The Go-Between is a romantic novel by L. P. Hartley (1895–1972), published in London in 1953. The novel begins with the famous line "The past is a foreign country: they do things differently there."
The story begins with the reminiscences of Leo Colston, an elderly man looking back on his childhood with nostalgia, a theme found in abundance throughout the novel. The older Leo, who narrates the book is nothing like the vivacious, courageous Leo in the story.
The prologue begins with an older Leo (in his mid-sixties), looking through his old things. He chances upon a battered old red collar box. In it he finds a diary from 1900, the year of his thirteenth birthday. He slowly pieces together his memory as he looks through the diary.
Impressed by the astrological emblems at the front of the book, young Leo combines them in his mind with the idea that he is living at the turn of the 20th century. The importance of his boarding school's social rules is another theme. Some of the rougher boys steal his diary, reading and defacing it. The two oldest bullies, Jenkins and Strode, beat him at every opportunity. He devises some "curses" for them in the pages of the book, using occult symbols and Greek letters, and placing the book where they will find it. Subsequently both boys venture onto the roof of one of the school buildings, fall off and are severely injured. This leaves him greatly admired by the other boys, who think that he is a magician -- something that he comes to half-believe himself.
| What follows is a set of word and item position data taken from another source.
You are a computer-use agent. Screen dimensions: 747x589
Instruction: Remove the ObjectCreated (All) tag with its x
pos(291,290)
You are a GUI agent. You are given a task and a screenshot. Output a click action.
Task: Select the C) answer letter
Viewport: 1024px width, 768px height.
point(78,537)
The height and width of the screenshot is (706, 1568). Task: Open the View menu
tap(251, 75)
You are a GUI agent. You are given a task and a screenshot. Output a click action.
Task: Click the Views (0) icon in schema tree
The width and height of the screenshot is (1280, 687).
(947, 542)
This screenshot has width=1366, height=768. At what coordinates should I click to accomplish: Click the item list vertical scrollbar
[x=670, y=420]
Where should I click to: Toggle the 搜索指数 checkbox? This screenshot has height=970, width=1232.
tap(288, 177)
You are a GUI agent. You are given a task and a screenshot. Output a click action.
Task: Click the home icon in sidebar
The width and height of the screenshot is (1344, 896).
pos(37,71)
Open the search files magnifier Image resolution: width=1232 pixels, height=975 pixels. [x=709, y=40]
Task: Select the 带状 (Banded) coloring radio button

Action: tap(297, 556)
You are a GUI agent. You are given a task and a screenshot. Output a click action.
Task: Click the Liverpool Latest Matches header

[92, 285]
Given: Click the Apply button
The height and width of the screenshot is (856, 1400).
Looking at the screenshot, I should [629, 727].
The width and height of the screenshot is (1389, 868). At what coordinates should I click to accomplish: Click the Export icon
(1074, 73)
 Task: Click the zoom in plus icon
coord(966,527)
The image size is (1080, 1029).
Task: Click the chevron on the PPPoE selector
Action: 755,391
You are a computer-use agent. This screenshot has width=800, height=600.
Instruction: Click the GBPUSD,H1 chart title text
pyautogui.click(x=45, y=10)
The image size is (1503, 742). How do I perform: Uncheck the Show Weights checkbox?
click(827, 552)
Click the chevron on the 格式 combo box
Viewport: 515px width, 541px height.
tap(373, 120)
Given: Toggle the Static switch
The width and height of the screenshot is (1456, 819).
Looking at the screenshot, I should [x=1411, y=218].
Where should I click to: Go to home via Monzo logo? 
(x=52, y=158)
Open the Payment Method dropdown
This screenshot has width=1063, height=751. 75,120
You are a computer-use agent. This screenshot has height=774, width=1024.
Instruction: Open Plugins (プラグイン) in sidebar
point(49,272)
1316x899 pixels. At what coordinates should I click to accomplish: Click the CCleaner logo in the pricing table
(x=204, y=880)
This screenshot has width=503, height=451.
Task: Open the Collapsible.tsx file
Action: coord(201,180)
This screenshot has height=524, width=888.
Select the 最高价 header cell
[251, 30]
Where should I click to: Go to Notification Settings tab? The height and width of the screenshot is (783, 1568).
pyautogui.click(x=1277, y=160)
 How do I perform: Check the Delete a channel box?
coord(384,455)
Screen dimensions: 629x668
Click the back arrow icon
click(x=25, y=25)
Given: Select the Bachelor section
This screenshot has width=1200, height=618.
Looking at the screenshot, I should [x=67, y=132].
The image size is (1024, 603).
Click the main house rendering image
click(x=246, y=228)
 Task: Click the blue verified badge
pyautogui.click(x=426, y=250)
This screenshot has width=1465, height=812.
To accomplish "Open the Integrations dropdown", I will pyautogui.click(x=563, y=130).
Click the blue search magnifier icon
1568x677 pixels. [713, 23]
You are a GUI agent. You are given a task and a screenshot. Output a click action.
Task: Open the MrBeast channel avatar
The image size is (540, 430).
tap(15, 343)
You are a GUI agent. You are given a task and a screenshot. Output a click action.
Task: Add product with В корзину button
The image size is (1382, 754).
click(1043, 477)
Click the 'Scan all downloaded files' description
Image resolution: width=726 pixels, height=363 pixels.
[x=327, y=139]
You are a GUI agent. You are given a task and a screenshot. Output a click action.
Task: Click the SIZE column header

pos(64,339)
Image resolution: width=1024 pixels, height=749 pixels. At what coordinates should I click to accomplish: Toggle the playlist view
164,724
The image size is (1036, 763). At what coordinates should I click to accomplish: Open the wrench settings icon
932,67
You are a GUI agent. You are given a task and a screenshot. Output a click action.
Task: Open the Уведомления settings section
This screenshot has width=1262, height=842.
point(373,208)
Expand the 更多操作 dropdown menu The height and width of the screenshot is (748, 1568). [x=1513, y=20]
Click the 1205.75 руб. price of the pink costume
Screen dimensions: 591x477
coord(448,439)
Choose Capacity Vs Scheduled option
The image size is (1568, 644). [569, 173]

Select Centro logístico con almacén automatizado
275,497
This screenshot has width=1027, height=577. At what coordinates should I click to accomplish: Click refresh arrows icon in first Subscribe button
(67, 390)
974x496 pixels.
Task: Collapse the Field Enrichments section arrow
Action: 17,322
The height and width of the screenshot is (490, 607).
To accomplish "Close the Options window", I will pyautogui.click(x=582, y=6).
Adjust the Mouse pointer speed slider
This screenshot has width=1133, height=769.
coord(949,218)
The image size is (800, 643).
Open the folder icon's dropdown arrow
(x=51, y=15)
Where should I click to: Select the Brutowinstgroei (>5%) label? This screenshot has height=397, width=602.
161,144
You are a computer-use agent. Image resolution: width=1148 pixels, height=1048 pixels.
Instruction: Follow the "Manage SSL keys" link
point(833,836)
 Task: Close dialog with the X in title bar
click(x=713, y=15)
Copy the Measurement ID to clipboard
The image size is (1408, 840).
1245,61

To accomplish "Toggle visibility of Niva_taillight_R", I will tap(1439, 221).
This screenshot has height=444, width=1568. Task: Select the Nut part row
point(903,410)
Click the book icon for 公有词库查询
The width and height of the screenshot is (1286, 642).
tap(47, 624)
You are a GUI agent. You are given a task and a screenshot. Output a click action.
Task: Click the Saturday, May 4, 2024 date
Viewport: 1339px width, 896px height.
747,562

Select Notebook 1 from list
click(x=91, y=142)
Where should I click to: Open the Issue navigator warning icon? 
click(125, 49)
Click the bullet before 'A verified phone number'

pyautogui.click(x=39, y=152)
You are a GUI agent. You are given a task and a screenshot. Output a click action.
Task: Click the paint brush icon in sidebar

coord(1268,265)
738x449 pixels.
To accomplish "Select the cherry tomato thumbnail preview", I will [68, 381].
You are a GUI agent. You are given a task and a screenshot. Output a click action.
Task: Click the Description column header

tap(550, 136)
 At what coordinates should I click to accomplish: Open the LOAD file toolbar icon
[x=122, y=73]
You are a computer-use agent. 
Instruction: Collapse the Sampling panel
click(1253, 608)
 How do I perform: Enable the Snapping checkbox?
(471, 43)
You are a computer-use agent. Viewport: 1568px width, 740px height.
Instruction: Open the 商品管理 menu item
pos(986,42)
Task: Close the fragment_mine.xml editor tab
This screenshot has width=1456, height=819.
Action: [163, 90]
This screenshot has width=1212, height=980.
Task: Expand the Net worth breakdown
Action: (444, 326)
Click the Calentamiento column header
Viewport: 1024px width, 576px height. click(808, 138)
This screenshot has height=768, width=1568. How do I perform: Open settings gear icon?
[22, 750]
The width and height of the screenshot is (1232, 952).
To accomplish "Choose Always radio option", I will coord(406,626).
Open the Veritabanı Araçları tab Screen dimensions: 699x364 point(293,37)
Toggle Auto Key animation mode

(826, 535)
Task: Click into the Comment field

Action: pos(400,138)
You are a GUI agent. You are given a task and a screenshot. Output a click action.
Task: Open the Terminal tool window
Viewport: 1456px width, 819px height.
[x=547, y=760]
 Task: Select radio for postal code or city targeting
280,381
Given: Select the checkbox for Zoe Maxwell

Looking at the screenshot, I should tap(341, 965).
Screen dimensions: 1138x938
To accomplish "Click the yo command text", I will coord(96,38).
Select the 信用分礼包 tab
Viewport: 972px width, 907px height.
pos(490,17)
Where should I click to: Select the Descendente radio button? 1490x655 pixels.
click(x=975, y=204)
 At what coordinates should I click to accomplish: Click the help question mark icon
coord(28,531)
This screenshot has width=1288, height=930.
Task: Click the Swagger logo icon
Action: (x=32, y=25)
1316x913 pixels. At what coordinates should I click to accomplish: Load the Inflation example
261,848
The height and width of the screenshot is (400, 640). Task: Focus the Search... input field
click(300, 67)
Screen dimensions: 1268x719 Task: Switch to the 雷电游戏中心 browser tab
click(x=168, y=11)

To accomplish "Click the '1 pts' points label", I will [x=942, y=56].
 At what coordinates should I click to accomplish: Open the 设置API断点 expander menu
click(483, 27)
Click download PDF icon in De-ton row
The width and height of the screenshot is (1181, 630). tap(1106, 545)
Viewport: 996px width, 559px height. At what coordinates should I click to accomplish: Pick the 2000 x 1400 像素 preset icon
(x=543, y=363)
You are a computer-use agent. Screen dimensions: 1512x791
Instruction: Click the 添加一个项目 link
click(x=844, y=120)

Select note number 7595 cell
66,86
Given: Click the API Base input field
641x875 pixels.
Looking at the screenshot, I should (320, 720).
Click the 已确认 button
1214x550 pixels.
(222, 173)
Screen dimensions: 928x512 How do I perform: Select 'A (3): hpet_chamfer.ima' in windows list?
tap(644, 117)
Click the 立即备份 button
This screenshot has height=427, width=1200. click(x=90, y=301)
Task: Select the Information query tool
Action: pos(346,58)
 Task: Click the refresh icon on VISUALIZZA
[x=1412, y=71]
The greater portion of the text concerns itself with Leo's past, particularly the summer of 1900, spent in Norfolk as a guest at Brandham Hall, the luxurious country home of his schoolfriend Marcus Maudsley. Here the young Leo, on holiday from boarding school, is a poor boy among the wealthy upper class. Leo's comparatively humble background is obvious to all and he does not really fit in there; however, his hosts do their best to make him feel welcome, treating him with kindness and indulgence. When Marcus falls ill, Leo is left largely to his own devices. He becomes a secret "go-between" for Marian Maudsley, the daughter of the host family, and nearby tenant farmer Ted Burgess. At first, Leo is happy to help Marian because she is kind to him and he has a crush on her. Besides, Leo is initially ignorant of the significance or content of the messages that he is asked to carry between Ted and Marian. Leo is a well-meaning and innocent boy, so it is easy for the lovers to manipulate him.
The fact that Ted comes from a much lower social class than Marian means there can be no possible future in the relationship because of the social taboos involved. Although Marian and Ted are fully aware of this, Leo is too naïve to understand why the lovers can never marry. The situation is further complicated by the fact that Marian is about to become engaged to Viscount Hugh Trimingham, the descendant of the area's nobility who formerly resided in Brandham Hall. Together, these factors make Marian's secret relationship with Ted highly dangerous for all parties concerned.
Later, Leo acts as an interceptor, and occasional editor, of the messages. Eventually, he begins to comprehend the sexual nature of the relationship between Marian and Ted, and feels increasingly uncomfortable about the general atmosphere of deception and risk. Leo tries to end his role as go-between, but comes under great psychological pressure and is forced to continue. Ultimately, Leo's involvement as messenger between the lovers has disastrous consequences. The trauma which results when Marian's family discover what is going on leads directly to Ted's shotgun suicide.